Saved entries:
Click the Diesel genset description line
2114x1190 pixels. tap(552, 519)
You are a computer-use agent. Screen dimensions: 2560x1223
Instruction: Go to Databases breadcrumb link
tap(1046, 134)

» What to produce:
When you retype the entries above, keep every line identical to the source.

» Answer area:
Click the Diesel genset description line
2114x1190 pixels. tap(552, 519)
You are a computer-use agent. Screen dimensions: 2560x1223
Instruction: Go to Databases breadcrumb link
tap(1046, 134)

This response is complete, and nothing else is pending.